═════ READING PASSAGE

United States District Court, S.D. New York
Jun 6, 2005
02 Civ. 4911 (HB) (S.D.N.Y. Jun. 6, 2005)

Summary

deciding an untimely motion for reconsideration on the merits

Summary of this case from Cobalt Multifamily Investors I, LLC v. Shapiro

Opinion

02 Civ. 4911 (HB).

June 6, 2005


OPINION ORDER


On May 19, 2005, Plaintiffs, by and through their counsel of record, moved this Court, pursuant to Rule 6.3 of the Local Civil Rules of the S.D.N.Y ("Rule 6.3"), to reconsider its May 5, 2005 Order and Opinion. See Fears v. Wilhelmina Model Agency, Inc., No. 02 Civ. 4911, 2005 WL 1041134 (S.D.N.Y. May 5, 2005) ("Settlement Approval Order"). For the reasons set forth below, Plaintiffs' motion is GRANTED-in-part and DENIED-in-part.

I. STANDARD OF REVIEW

Rule 6.3 requires the party seeking reconsideration to "set forth concisely the matters or controlling decisions which counsel believes the court has overlooked" and "that might reasonably be expected to alter the conclusion reached by the court." Shrader v. CSX Transp., Inc., 70 F.3d 255, 257 (2d Cir. 1995) (citing to Rule 6.3); see Tamayo v. City of New York, No. 02 Civ. 8030, 2004 WL 725836, at *3 (S.D.N.Y. Mar. 31, 2004) (Baer, J.). The standard for granting a motion for reconsideration is strict, id., however, a court may grant a motion for reconsideration "to correct a clear error or prevent manifest injustice." Doe v. New York City Dep't of Soc. Servs., 709 F.2d 782, 789 (2d Cir. 1983) (quotation marks and citation omitted); see also U.S. Titan, Inc. v. Guangzhou Zhen Hua Shipping Co., Ltd., 182 F.R.D. 97, 100 (S.D.N.Y. 1998) ("Local Civil Rule 6.3 provides the Court with an opportunity to correct manifest errors of law or fact, hear newly discovered evidence, consider a change in the applicable law or prevent manifest injustice.").

══════════

STATED GOAL 1
In the court opinion, what was the outcome of the Plaintiffs' motion to reconsider?
STATED GOAL 2
Write the next part of the court opinion, picking up after its last sentence.

═════ EXCERPTED RECORDS

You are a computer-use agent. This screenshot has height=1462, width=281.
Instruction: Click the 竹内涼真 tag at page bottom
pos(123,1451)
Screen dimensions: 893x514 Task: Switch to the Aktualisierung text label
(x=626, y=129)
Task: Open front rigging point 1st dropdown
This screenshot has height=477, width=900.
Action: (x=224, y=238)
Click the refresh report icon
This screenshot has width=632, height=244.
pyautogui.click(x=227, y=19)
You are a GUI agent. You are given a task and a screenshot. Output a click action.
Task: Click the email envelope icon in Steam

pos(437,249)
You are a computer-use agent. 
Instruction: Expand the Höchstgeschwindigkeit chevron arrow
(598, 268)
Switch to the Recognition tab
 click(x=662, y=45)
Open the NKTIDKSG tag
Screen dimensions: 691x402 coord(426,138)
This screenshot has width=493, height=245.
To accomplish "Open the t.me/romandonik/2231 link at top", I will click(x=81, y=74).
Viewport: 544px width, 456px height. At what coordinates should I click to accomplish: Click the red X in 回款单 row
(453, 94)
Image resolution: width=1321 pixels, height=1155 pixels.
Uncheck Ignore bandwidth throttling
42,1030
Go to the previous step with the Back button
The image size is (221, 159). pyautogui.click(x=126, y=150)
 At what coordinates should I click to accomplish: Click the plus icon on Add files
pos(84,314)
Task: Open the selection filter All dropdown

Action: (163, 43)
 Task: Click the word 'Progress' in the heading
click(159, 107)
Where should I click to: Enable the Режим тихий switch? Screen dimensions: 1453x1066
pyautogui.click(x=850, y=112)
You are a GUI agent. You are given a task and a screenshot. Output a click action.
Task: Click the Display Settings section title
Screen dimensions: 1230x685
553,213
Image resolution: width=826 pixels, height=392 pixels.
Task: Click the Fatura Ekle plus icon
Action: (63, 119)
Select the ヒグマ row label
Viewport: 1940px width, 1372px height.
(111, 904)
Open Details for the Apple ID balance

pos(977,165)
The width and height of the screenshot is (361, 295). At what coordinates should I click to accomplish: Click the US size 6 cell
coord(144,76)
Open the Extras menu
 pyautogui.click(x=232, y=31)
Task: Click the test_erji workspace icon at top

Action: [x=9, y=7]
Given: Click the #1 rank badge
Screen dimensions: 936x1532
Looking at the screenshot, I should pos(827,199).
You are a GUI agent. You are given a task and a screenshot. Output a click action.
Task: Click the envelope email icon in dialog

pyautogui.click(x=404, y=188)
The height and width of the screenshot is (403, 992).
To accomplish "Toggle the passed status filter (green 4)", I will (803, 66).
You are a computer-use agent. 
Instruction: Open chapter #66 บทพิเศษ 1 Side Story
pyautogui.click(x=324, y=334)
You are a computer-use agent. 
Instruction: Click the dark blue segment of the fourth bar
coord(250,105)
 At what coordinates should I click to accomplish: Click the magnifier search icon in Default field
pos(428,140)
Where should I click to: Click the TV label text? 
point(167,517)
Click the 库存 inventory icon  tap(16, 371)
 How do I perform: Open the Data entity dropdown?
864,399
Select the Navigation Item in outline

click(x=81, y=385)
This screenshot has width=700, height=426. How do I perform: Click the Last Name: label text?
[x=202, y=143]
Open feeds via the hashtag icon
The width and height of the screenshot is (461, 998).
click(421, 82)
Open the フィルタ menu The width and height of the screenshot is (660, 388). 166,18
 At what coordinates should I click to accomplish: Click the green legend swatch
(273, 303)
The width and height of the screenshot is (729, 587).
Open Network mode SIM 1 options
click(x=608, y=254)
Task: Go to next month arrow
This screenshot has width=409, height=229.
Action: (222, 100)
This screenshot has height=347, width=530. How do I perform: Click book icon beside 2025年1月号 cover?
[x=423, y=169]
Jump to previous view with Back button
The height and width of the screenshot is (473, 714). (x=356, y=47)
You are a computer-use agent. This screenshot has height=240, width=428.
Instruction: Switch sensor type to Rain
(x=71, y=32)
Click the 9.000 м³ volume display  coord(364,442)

══════════

ANSWER 1
It was granted in part and denied in part.

ANSWER 2
II. TIMELINESS

Motions for reconsideration "shall be served within ten (10) days after the docketing of the court's determination of the original motion" and "[n]o affidavits shall be filed by any party unless directed by the court." Rule 6.3. If the motion for reconsideration is filed "after the tenday window permitted under Local Rule 6.3 . . . Plaintiffs' motion could be denied on this basis alone." Am. Hotel Intern. Group Inc. v. OneBeacon Ins. Co., No. 01 Civ. 654, 2005 WL 1176122, at *2 (S.D.N.Y. May 18, 2005); see also, Gibson v. Wise, 331 F. Supp. 2d 168, 169 (E.D.N.Y. 2004) (denying motion for reconsideration as untimely);Siemans Westinghouse Power Corp. v. Dick Corp., 219 F.R.D. 552, 554 (S.D.N.Y. 2004) (same); Snall v. City of New York, No. 97 Civ. 5204, 1999 WL 1129054, at *3-4 (E.D.N.Y. Oct. 19, 1999) (same).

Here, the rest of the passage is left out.